Legal commentaries on recent environmental developments in Chile emphasize that inland waters still lack adequate protection and that instruments like a river protection law, combined with tools such as reservas de caudal and rights‑of‑river declarations, could fill that gap if they are implemented with sufficient ambition and resources. For advocates, the point is to move from a reactive model, fighting dams one by one after they are proposed, to a proactive model that designates certain rivers as off‑limits for new large infrastructure, much like national parks restrict certain types of exploitation on land.

A crossroads for the Biobío and beyond

Taken together, the pursuit of the Rucalhue dam, on the one hand, and innovations on the Queuco, Futaleufú, Puelo and the river protection law, on the other, represent two very different paths. One path deepens the model that gave us a heavily dammed Biobío: prioritize energy projects justified by national development and global energy transition narratives, even when they rest on contested legal interpretations, weaken Indigenous rights and push ecosystems beyond their limits. The other path scales up tools like reservas de caudal, rights‑of‑rivers declarations and robust legal protection for free‑flowing rivers, recognizing them as subjects of care and as critical ecological and cultural infrastructure in their own right.

Rucalhue shows what is at stake when decisions are made within the old paradigm: a new dam on an already exhausted river, pushed forward in the name of security and development, even as local communities and international experts warn of rights violations and irreversible damage.

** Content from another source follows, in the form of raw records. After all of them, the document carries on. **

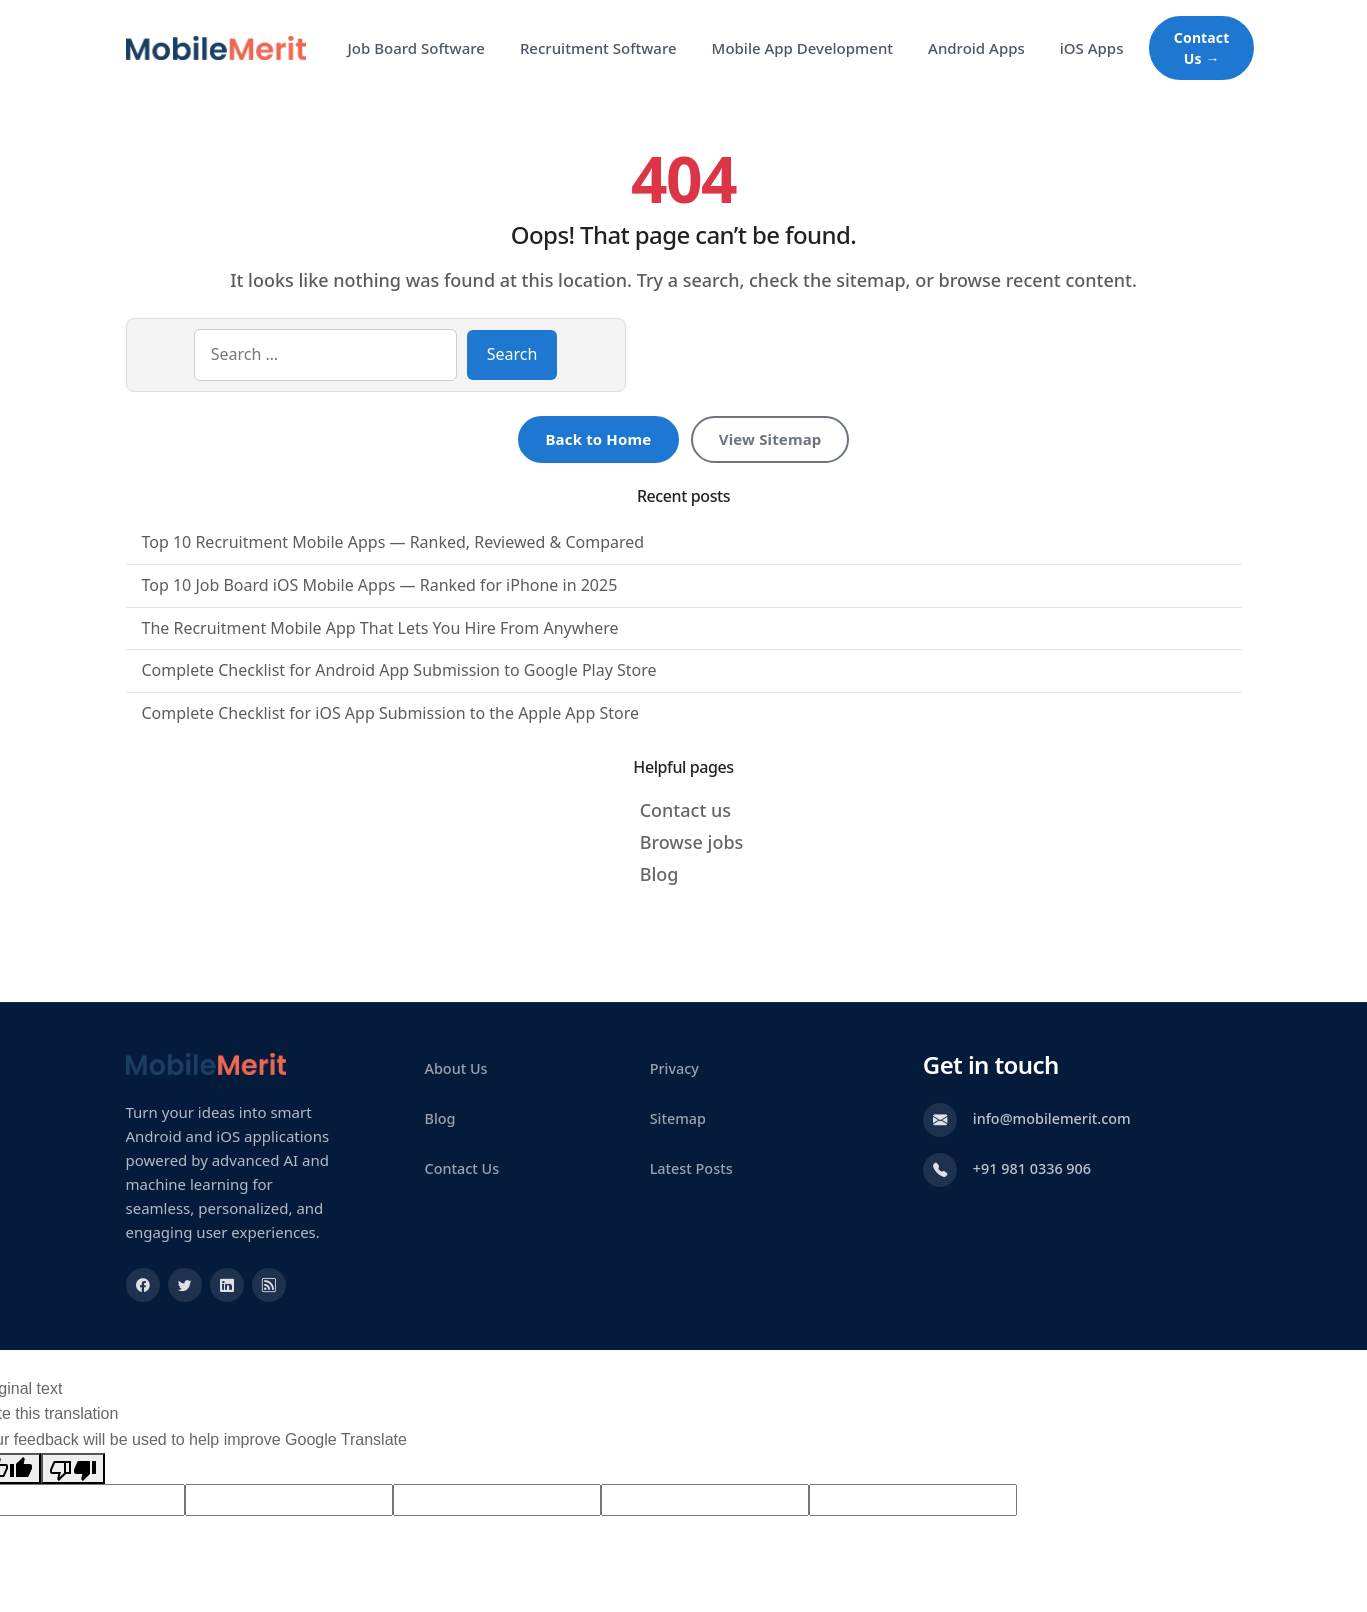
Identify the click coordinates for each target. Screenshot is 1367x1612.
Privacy (674, 1068)
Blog (659, 874)
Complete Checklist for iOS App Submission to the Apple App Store (390, 713)
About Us (456, 1068)
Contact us (685, 810)
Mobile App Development (802, 48)
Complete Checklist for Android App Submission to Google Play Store (399, 670)
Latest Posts (691, 1168)
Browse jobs (692, 842)
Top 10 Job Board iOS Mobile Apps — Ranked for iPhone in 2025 (380, 585)
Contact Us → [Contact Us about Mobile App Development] (1202, 48)
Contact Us (462, 1168)
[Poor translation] (73, 1469)
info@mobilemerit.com (1052, 1118)
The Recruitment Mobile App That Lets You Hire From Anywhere (380, 628)
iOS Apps (1092, 48)
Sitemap (678, 1118)
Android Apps (976, 48)
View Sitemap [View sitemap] (770, 439)
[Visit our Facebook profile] (143, 1285)
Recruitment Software (598, 48)
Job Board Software (416, 48)
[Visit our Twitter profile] (185, 1285)
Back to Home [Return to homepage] (598, 439)
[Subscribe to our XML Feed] (269, 1285)
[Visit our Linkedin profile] (227, 1285)
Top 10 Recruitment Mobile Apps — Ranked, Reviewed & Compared (393, 542)
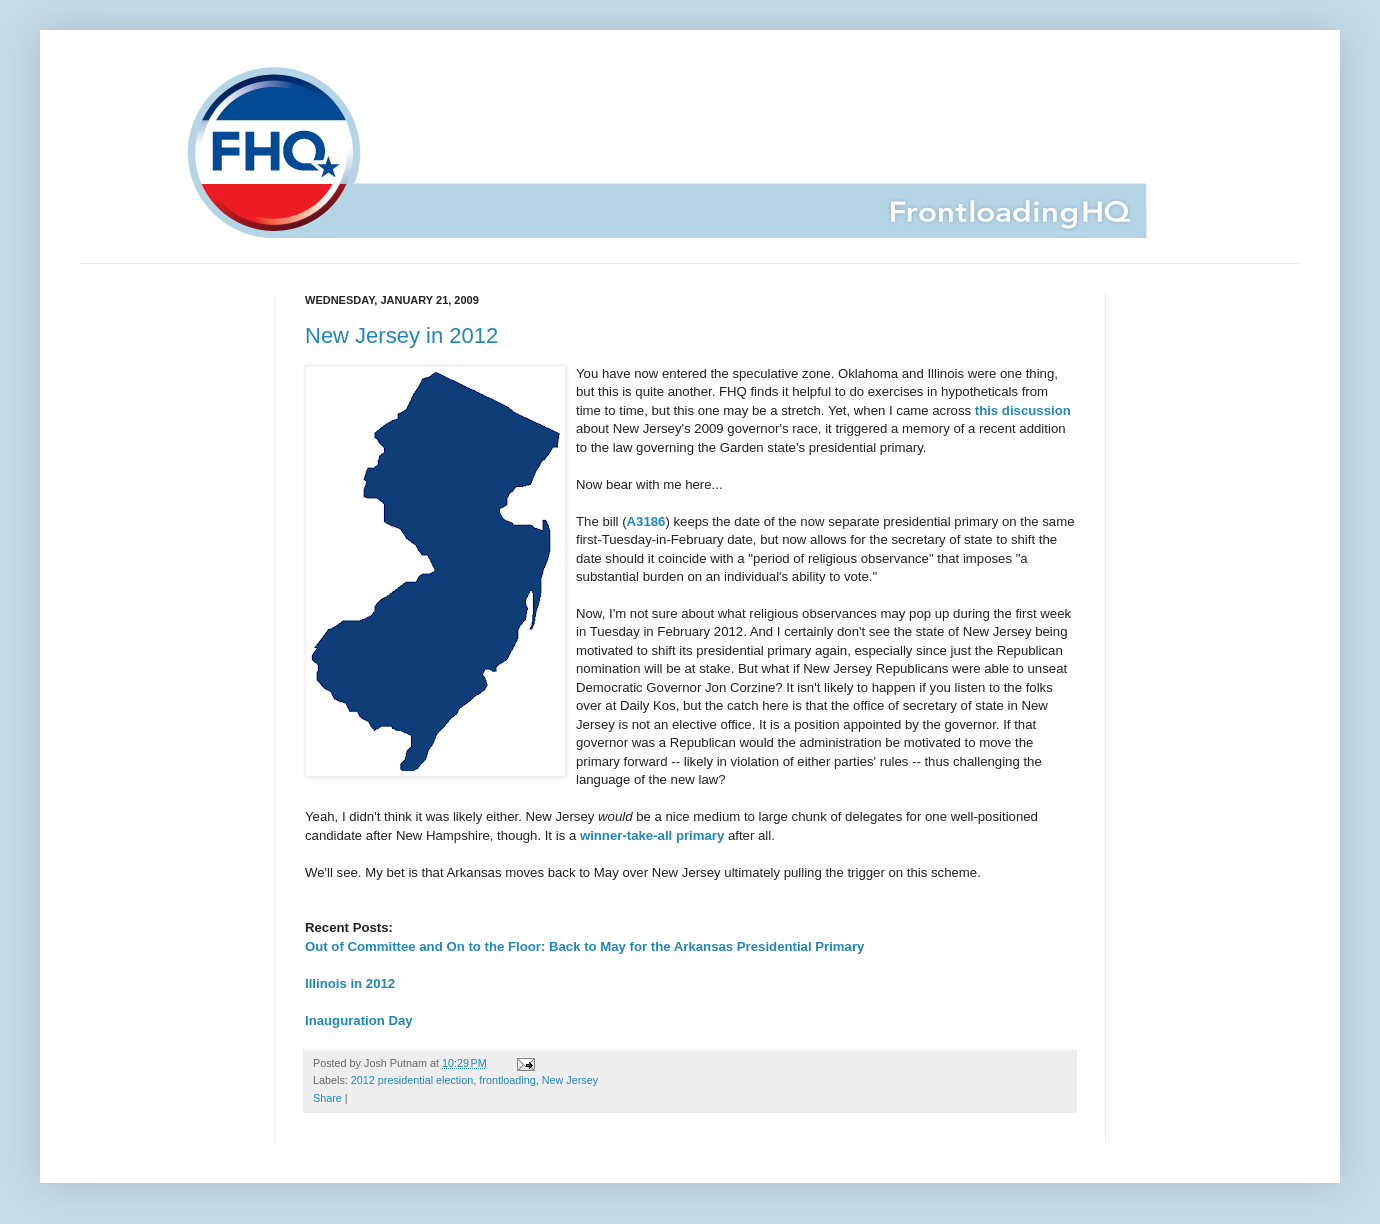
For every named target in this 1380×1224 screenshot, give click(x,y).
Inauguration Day (359, 1020)
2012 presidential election (412, 1080)
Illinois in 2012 (350, 983)
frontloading (507, 1080)
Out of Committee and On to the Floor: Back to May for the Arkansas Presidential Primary (584, 946)
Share (327, 1098)
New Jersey (570, 1080)
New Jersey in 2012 (401, 335)
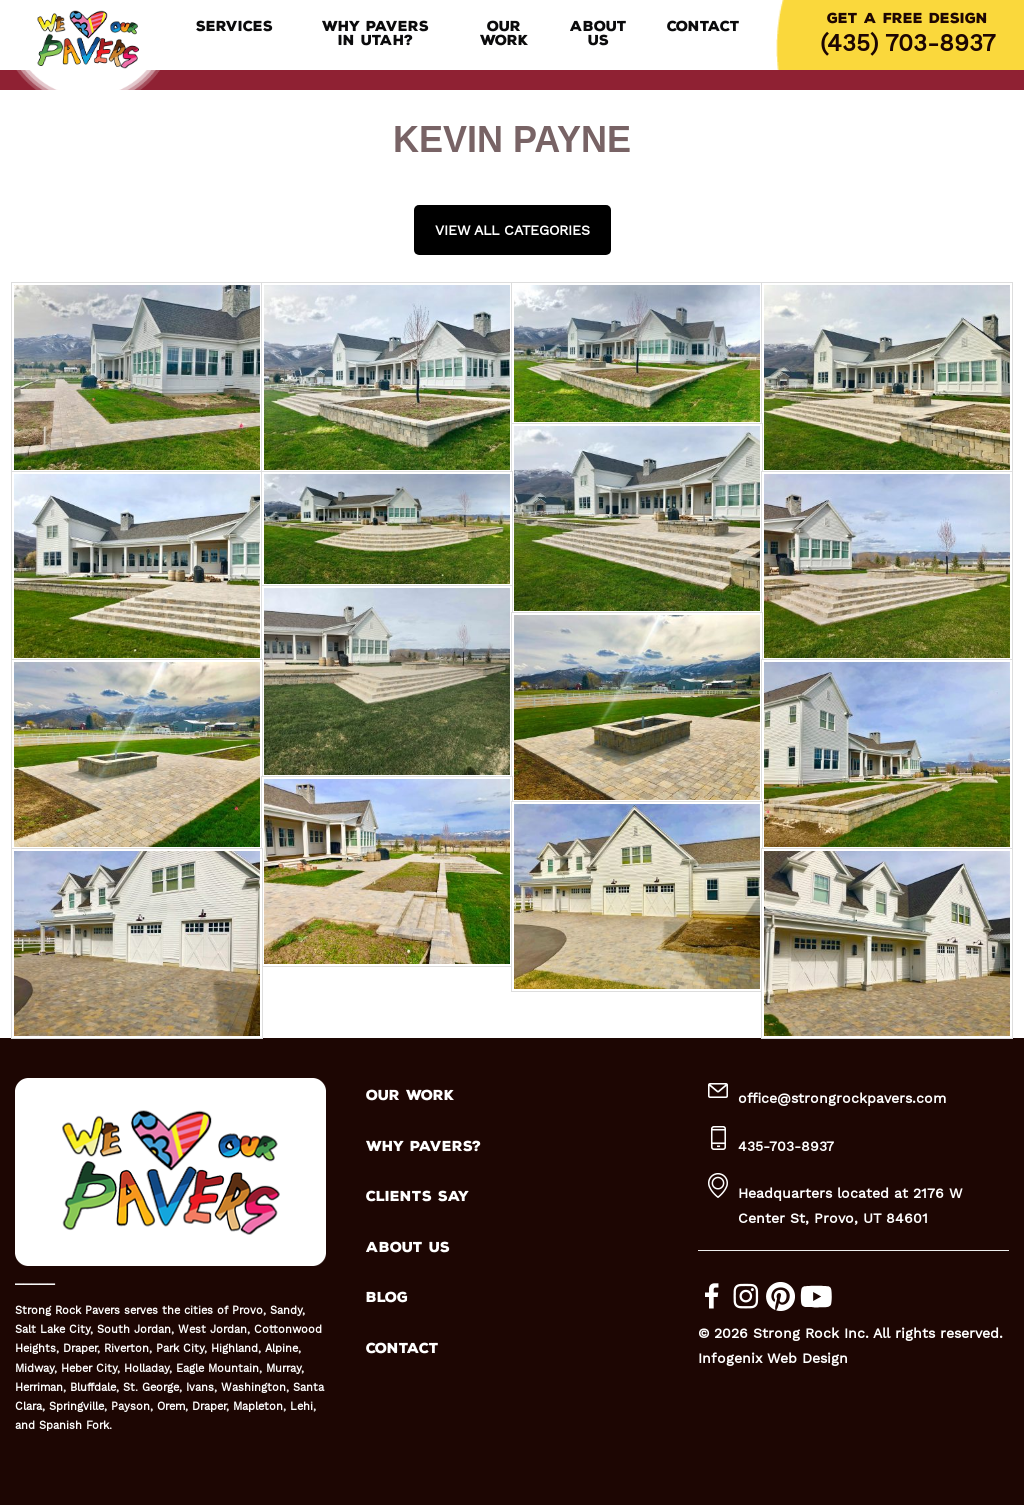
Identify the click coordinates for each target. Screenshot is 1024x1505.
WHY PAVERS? (423, 1146)
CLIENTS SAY (417, 1196)
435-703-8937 (786, 1146)
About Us (598, 34)
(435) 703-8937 (907, 43)
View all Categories (512, 230)
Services (234, 27)
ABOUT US (408, 1247)
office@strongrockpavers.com (842, 1098)
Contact (703, 27)
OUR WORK (410, 1095)
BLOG (387, 1297)
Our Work (504, 34)
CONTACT (402, 1348)
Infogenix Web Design (773, 1358)
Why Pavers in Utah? (375, 34)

Queuco, Futaleufú and Puelo show that another approach is possible: one that reserves water for life, not only for kilowatts, and that uses law to keep free rivers free.

For Chile, and for many countries in Latin America, the challenge is clear. In the coming years, the region will be under intense pressure to supply energy and minerals for the global transition away from fossil fuels. The question is whether this transition will repeat the old extractive patterns, or whether it will be used as an opportunity to recognize rivers as living beings, uphold Indigenous and community rights, and redesign water governance so that reservas de caudal, river protection laws and rights‑of‑river frameworks are at the center rather than at the margins.

That choice will be written, quite literally, in the flows and futures of rivers like the Biobío.